O Presidente da República disse neste sábado, em Santarém, ser “fundamental continuar a apostar no rejuvenescimento da agricultura”, e realçou o “dinamismo e a modernização”, que o setor tem demonstrado.

Cavaco Silva presidiu à inauguração da Feira Nacional da Agricultura, que decorre até dia 14 no Centro Nacional de Exposições e Mercados Agrícolas (CNEMA), em Santarém, tendo a Floresta Portuguesa em destaque.

No final da visita, o Presidente referiu o aumento da produção agrícola, a melhoria da qualidade e a inovação que tem marcado um setor que viu no último ano as exportações de produtos agroalimentares aumentarem cerca de 8% e o défice alimentar reduzir-se “em mais de 500 milhões de euros”.

“Compreendo bem a ambição dos agricultores de contribuírem para a eliminação total do défice alimentar em produtos agrícolas no ano 2020”, afirmou.
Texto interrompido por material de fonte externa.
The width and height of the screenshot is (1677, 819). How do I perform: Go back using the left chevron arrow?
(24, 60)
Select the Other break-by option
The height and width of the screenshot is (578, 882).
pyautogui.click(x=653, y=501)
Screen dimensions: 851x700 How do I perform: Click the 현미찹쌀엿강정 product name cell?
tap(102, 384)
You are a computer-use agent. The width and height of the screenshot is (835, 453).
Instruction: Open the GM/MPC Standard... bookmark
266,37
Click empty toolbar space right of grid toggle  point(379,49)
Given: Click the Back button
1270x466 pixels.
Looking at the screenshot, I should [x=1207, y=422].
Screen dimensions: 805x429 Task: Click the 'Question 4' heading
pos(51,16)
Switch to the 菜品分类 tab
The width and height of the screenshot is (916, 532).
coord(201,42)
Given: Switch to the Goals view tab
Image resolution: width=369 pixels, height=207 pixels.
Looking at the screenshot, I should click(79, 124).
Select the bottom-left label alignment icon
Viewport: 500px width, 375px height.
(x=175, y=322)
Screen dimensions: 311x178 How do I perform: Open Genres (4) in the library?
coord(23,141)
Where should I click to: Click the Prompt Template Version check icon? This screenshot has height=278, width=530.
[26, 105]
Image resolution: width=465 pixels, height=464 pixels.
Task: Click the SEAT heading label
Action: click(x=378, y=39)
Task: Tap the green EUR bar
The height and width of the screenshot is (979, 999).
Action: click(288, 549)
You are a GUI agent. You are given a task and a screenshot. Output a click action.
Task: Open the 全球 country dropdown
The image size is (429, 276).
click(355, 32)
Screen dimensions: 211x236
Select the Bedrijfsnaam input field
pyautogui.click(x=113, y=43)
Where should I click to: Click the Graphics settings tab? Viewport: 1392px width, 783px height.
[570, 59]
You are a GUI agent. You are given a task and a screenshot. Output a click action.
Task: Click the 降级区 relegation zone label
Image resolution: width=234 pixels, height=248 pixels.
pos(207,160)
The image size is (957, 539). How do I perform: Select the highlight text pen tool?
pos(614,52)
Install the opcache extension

Cavaco Silva apontou o contributo dos jovens agricultores “para este dinamismo” e para melhoria da qualidade, da inovação e do conhecimento técnico aplicado nas explorações agrícolas, com reflexo na rentabilidade e na produtividade da agricultura portuguesa.

Acompanhado pela ministra da Agricultura e do Mar, Assunção Cristas, o Presidente da República congratulou-se com a escolha da floresta como tema para a edição deste ano da FNA, sublinhando a sua importância nos domínios social, ambiental e económico.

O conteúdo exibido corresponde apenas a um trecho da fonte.